The periods will have to be clearly distinguished:

1
ST
. A noble (or charitable) motive that he advances to clothe a cheap trick. He knows very well that his family will need the money, but he is not diverting it out of selfishness (the sophism of the virtuous motive).

2
ND
. The sum recognized as insufficient. Chimerical hope and urgent necessity of augmenting it.

3
RD
. Necessity, after the loss, of feeling “above misfortune.”

4
TH
. Renunciation of the “virtuous motive.” Theory of the gratuitous and
unmotivated
action. Immediate joy.

5
TH
. Winner’s intoxication. Absence of
reserve
.

Dudelange, 26 July

I am working in Mme M.’s library—one of the most delightful laboratories one could imagine. Only the fear of interfering with her own work now hampers my studious satisfaction.
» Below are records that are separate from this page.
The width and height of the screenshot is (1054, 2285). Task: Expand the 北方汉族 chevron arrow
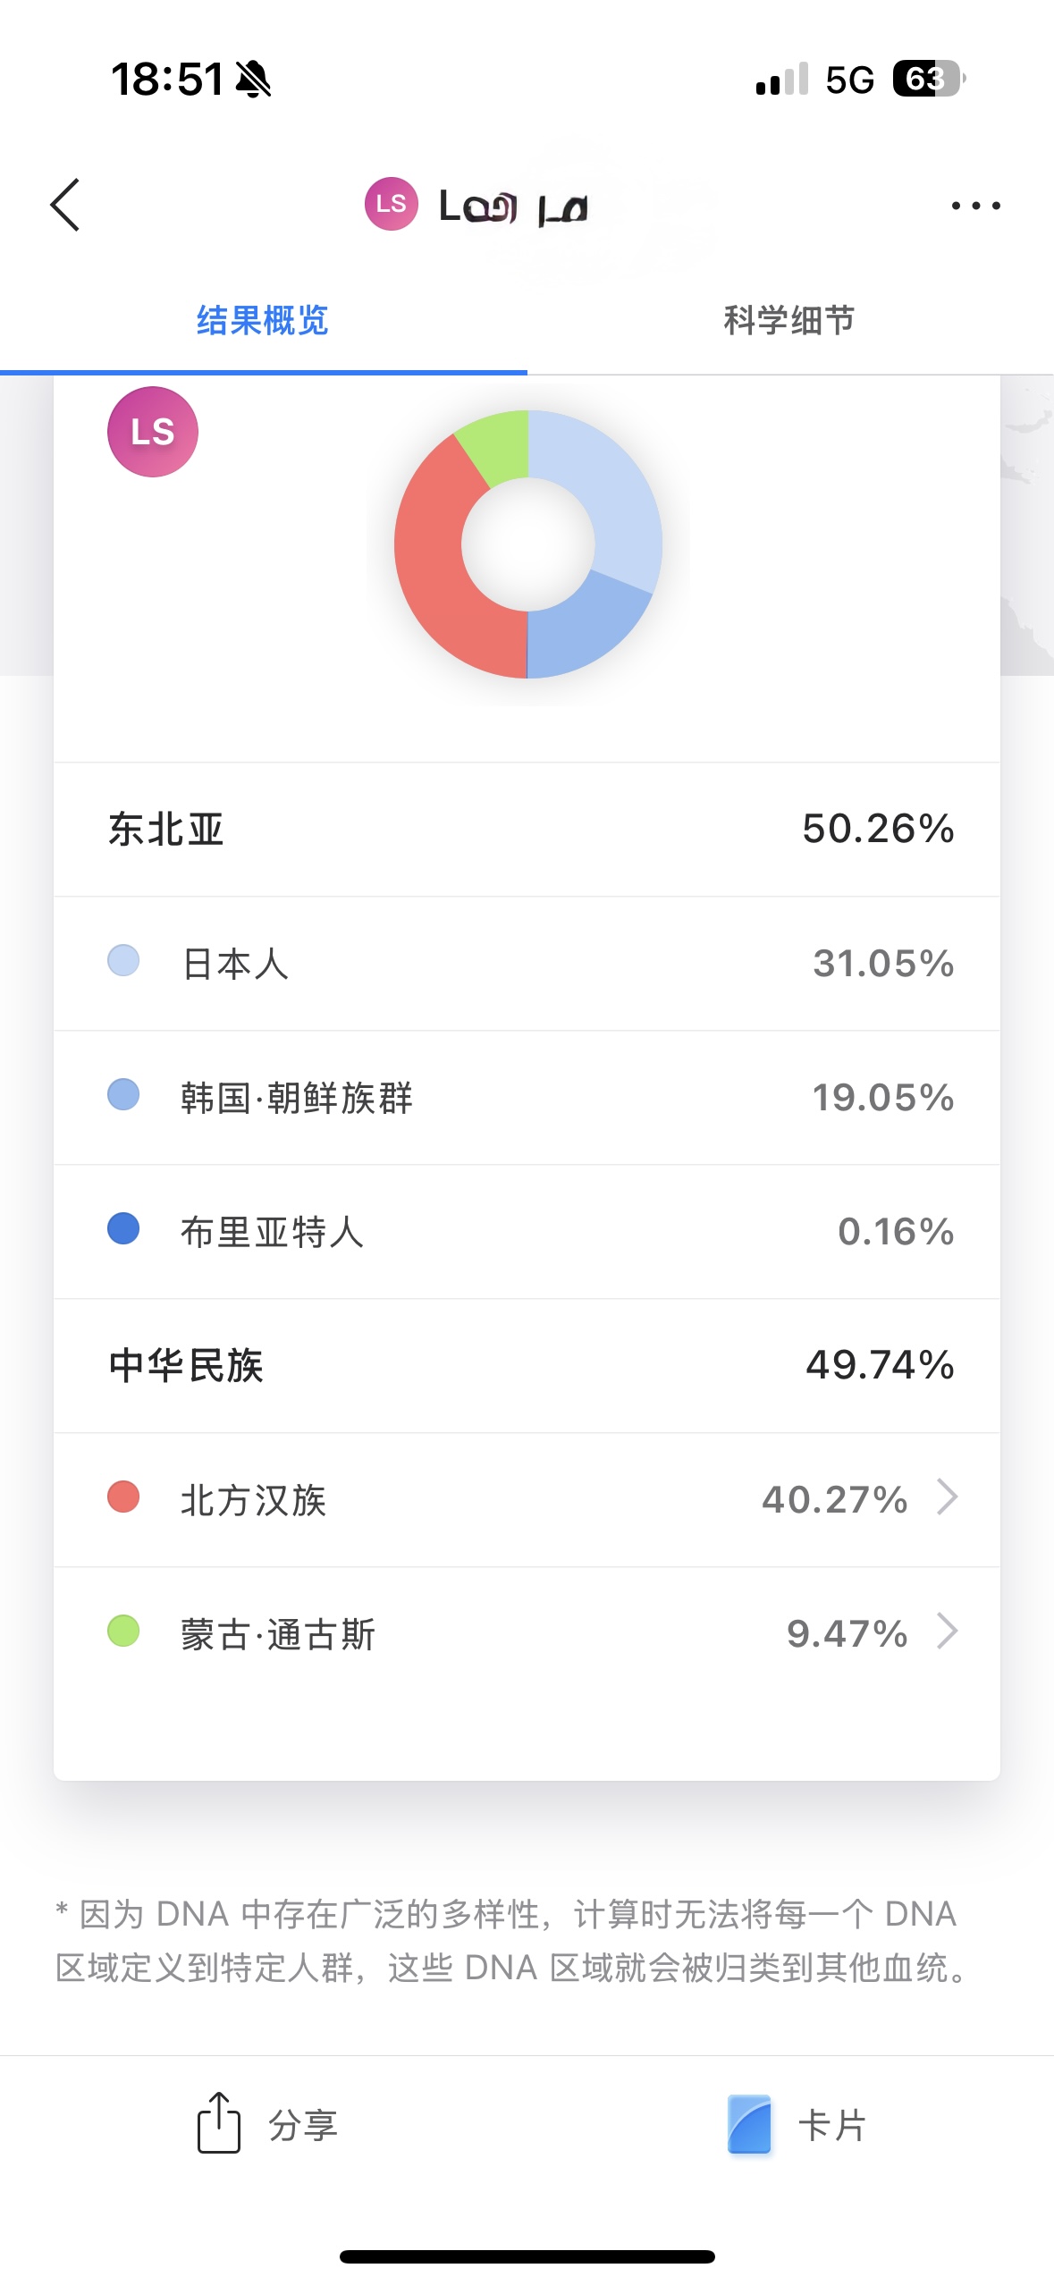tap(947, 1497)
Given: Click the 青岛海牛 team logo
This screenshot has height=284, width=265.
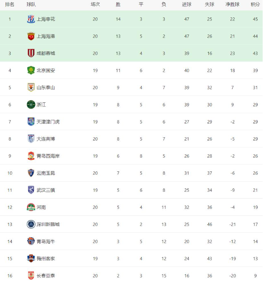Looking at the screenshot, I should (31, 241).
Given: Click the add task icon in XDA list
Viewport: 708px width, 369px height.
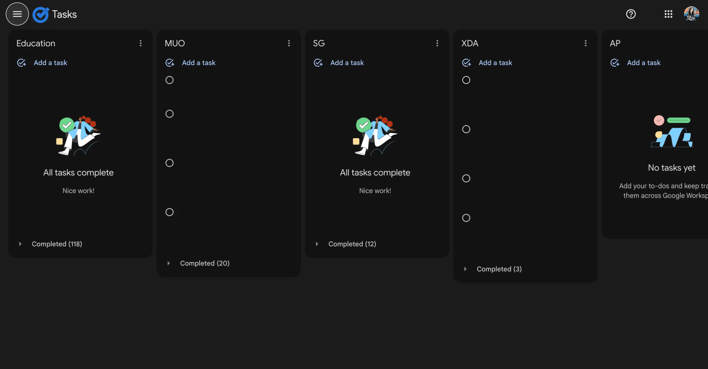Looking at the screenshot, I should (466, 63).
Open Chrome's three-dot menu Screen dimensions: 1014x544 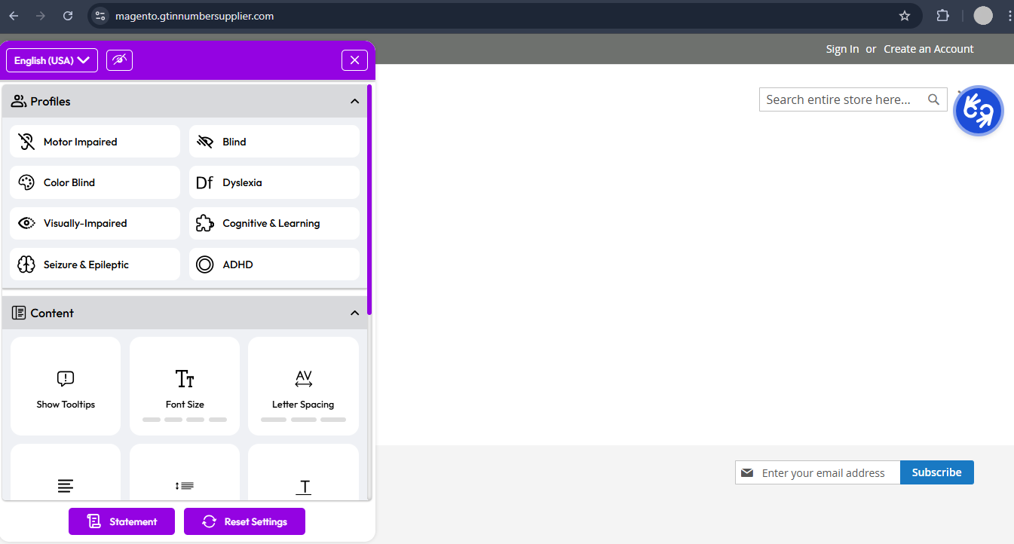click(1009, 15)
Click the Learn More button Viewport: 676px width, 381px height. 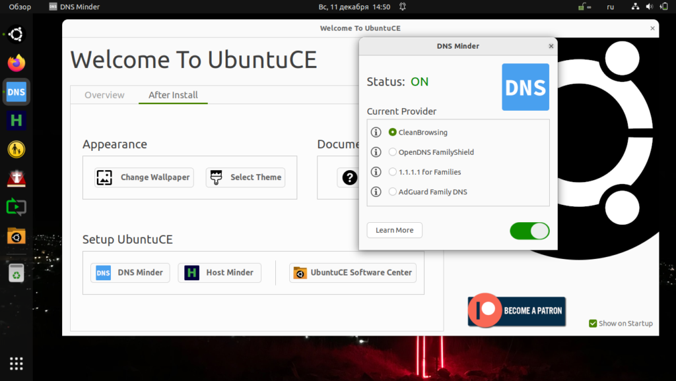point(394,230)
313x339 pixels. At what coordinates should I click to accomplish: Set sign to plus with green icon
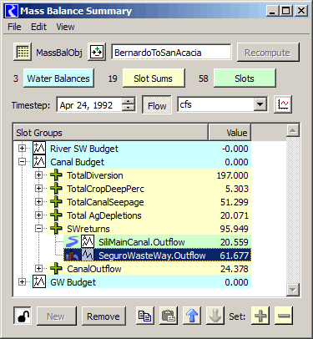pyautogui.click(x=260, y=316)
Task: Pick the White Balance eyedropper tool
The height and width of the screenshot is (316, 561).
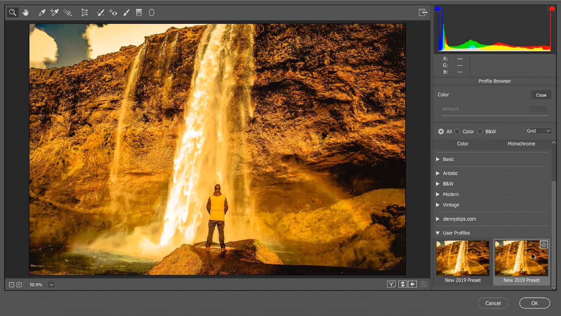Action: (x=42, y=13)
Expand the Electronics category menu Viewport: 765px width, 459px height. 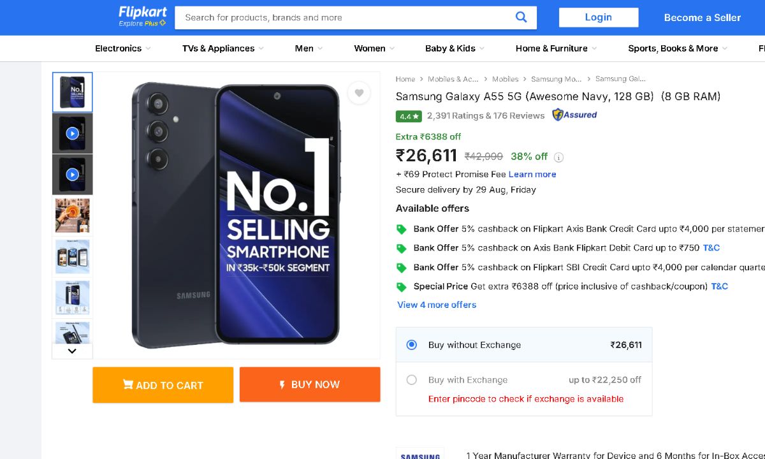click(122, 48)
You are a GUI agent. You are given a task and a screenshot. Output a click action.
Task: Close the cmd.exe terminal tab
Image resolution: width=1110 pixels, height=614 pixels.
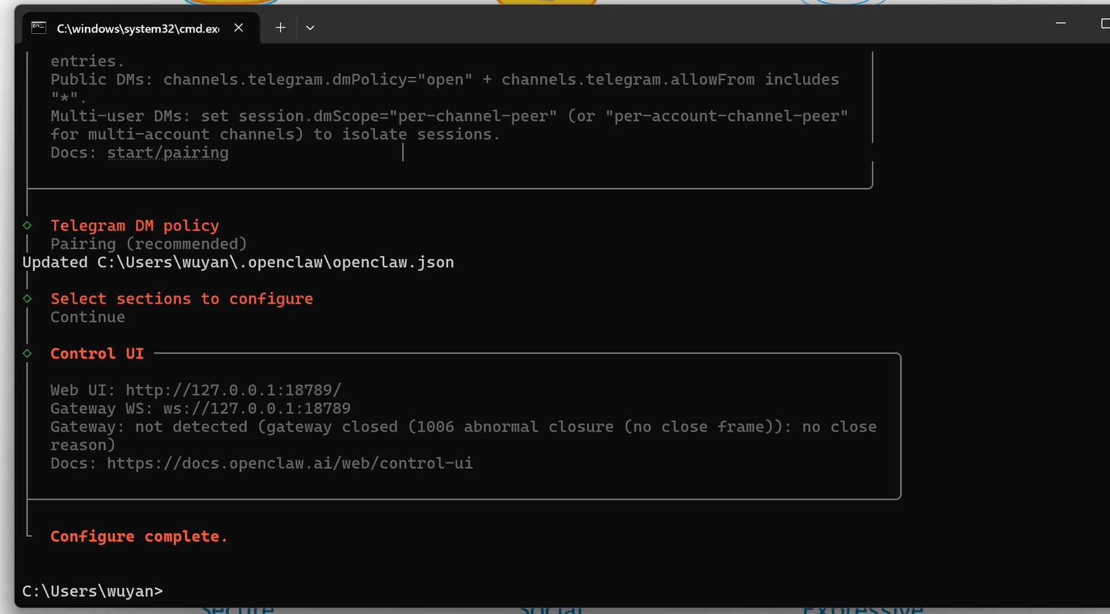coord(239,28)
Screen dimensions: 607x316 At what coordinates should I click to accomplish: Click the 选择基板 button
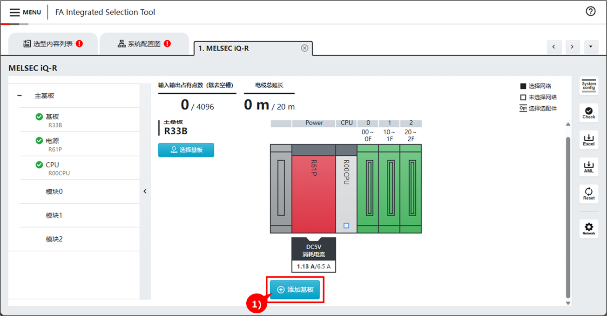click(186, 150)
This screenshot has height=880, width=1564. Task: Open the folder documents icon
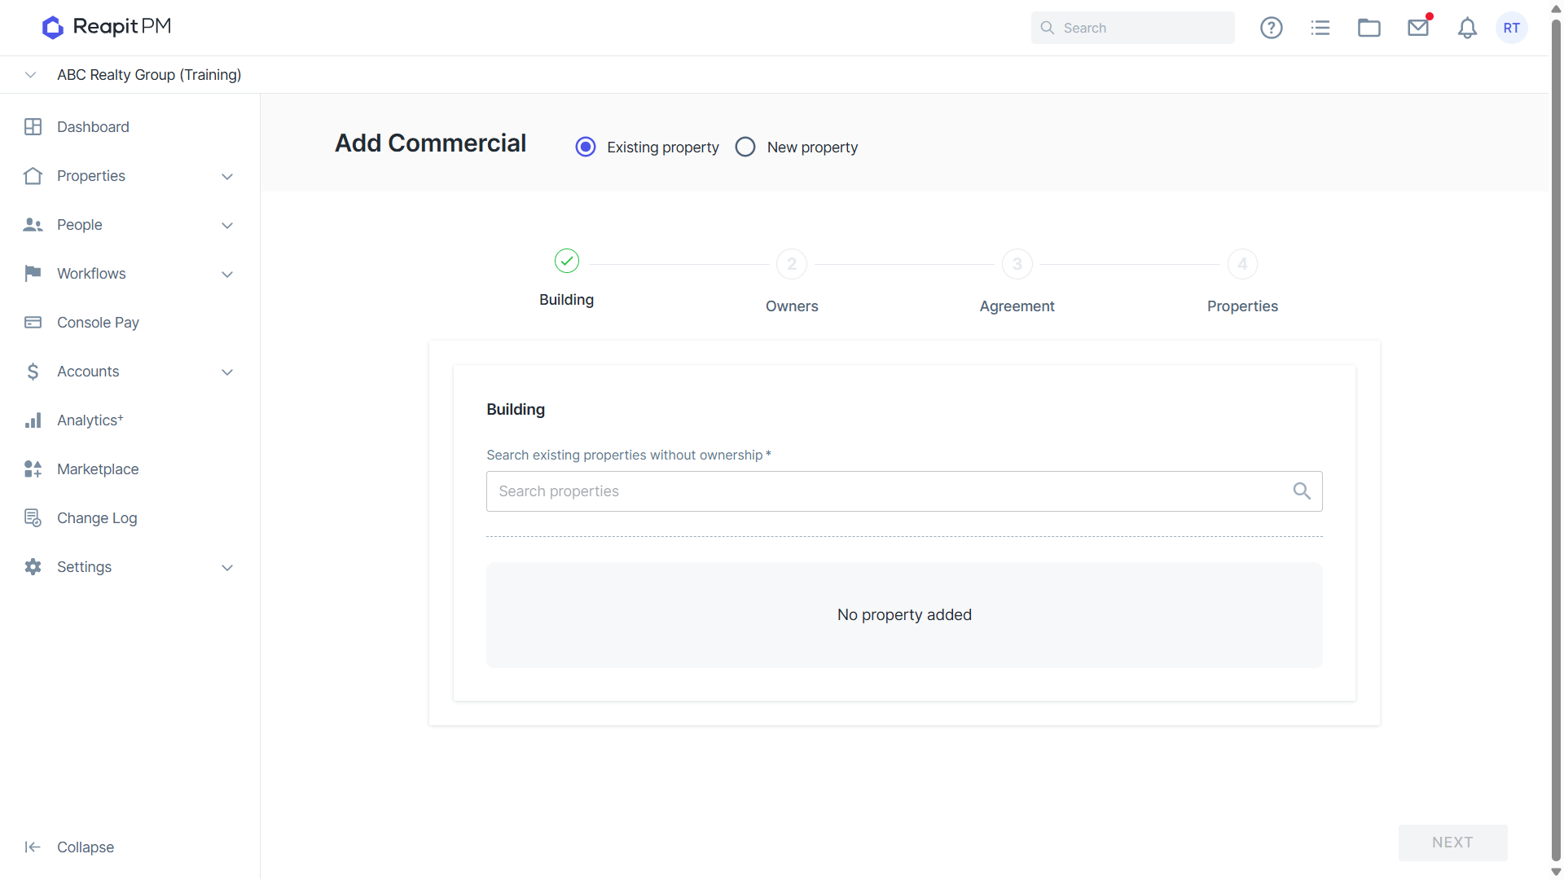1369,28
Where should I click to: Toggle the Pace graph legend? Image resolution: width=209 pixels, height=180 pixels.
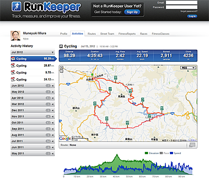[x=164, y=153]
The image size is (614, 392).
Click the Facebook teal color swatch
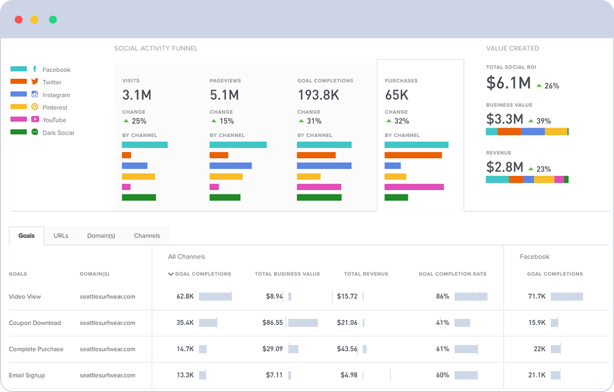19,69
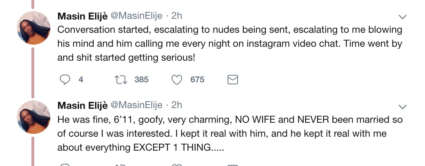Click the avatar beside the 'He was fine' tweet
This screenshot has width=425, height=166.
pos(33,118)
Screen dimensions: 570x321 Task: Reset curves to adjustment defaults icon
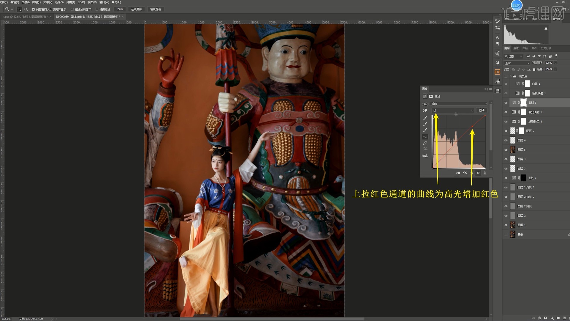coord(471,173)
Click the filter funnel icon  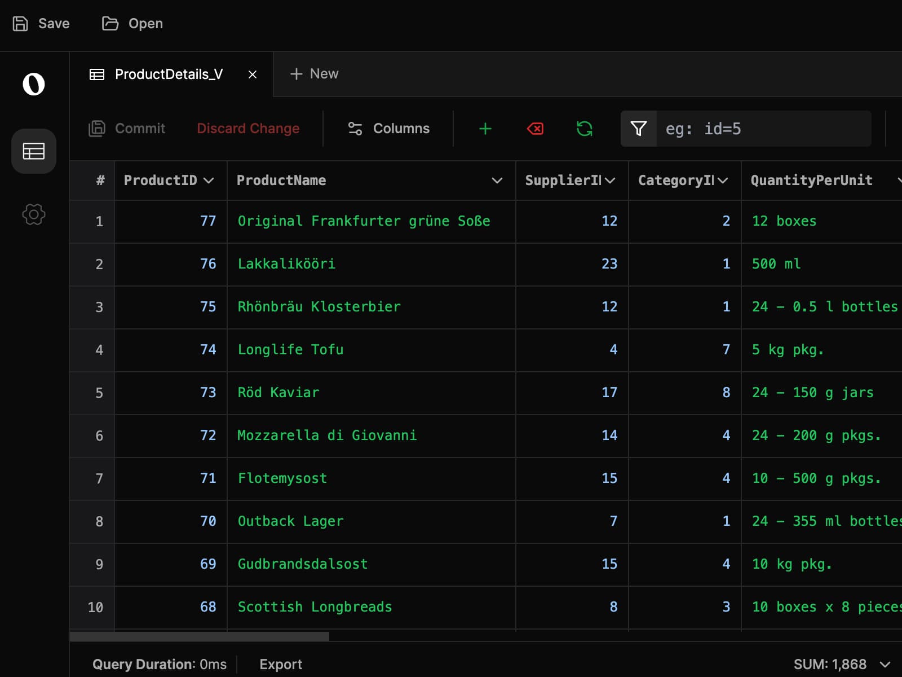(638, 129)
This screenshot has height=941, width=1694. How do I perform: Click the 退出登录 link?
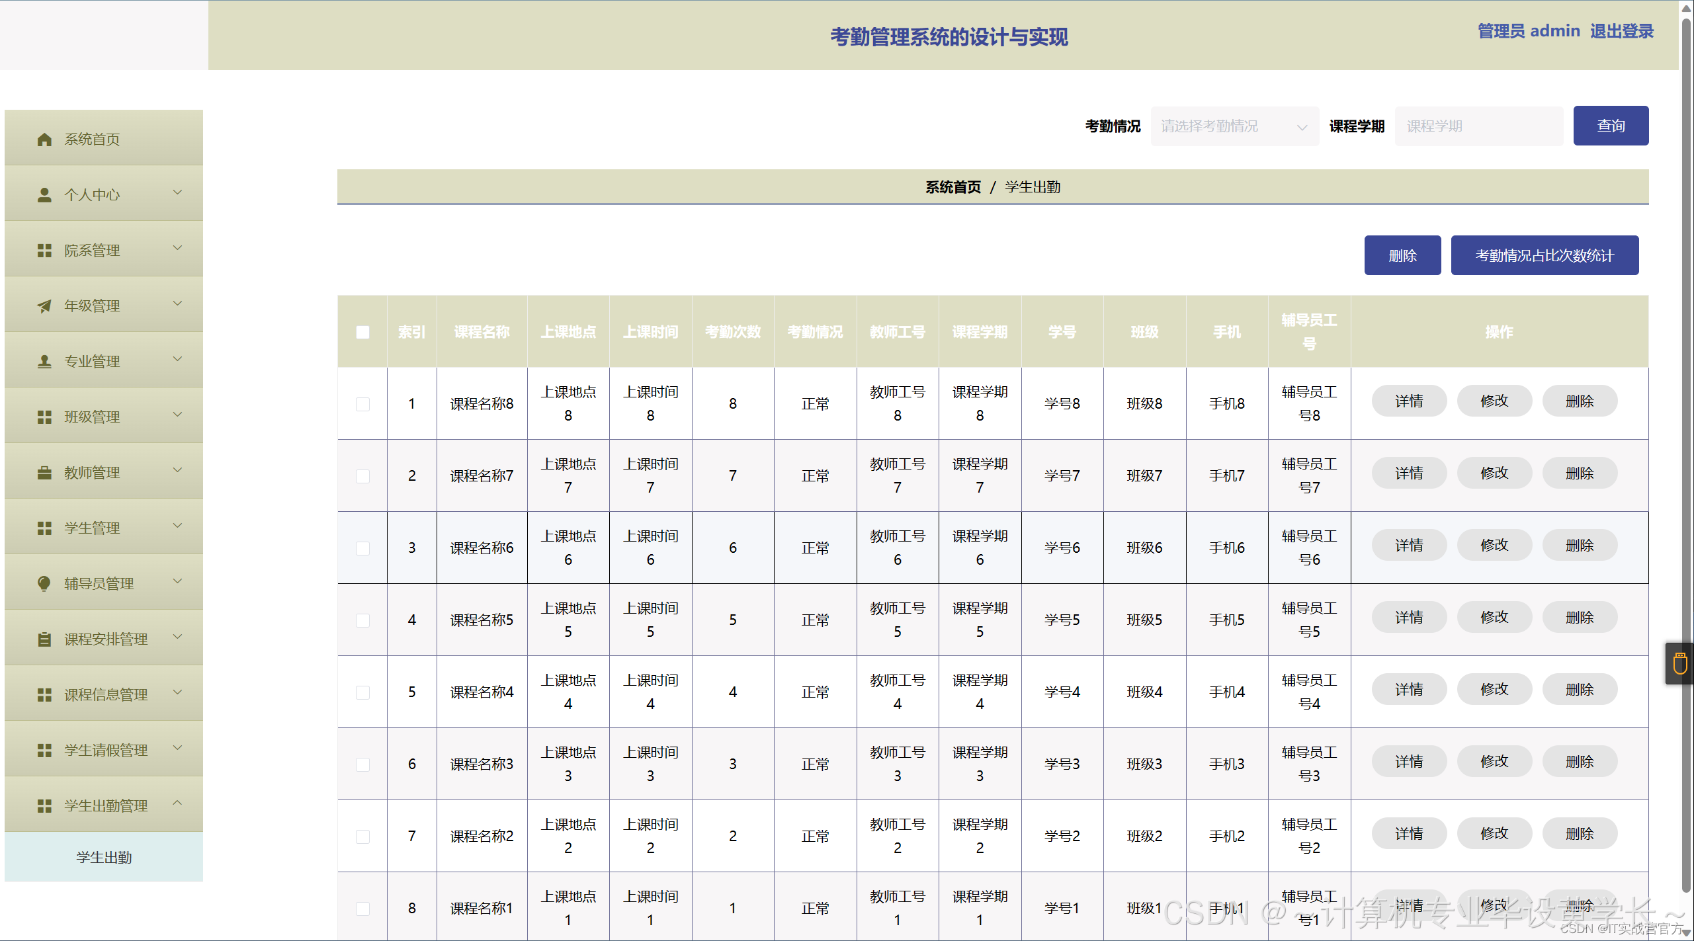click(1621, 31)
The idea of obtaining anything whatsoever at someone else’s expense paralyzes me. (Incidentally, this is no doubt one of the best of moral curbs; but it is with difficulty that I persuade myself that others can find the same joy as I do from aiding and encouraging.)

The first big question to be examined is this: can I portray all the action of my book through Lafcadio? I do not think so. Probably the point of view of Lafcadio is too narrow to make it desirable to use it all the way through without a break. But what other way is there of presenting
the remainder?
It might be foolish to seek to avoid at all costs the simple impersonal narration.

28 July

Yesterday I spent the day convincing myself that I cannot make everything take place through Lafcadio; but I should like to have successive interpreters: for example, Lafacadio’s notes would occupy the first book; the second book might consist of Édouard’s notebook; the third of an attorney’s file, etc.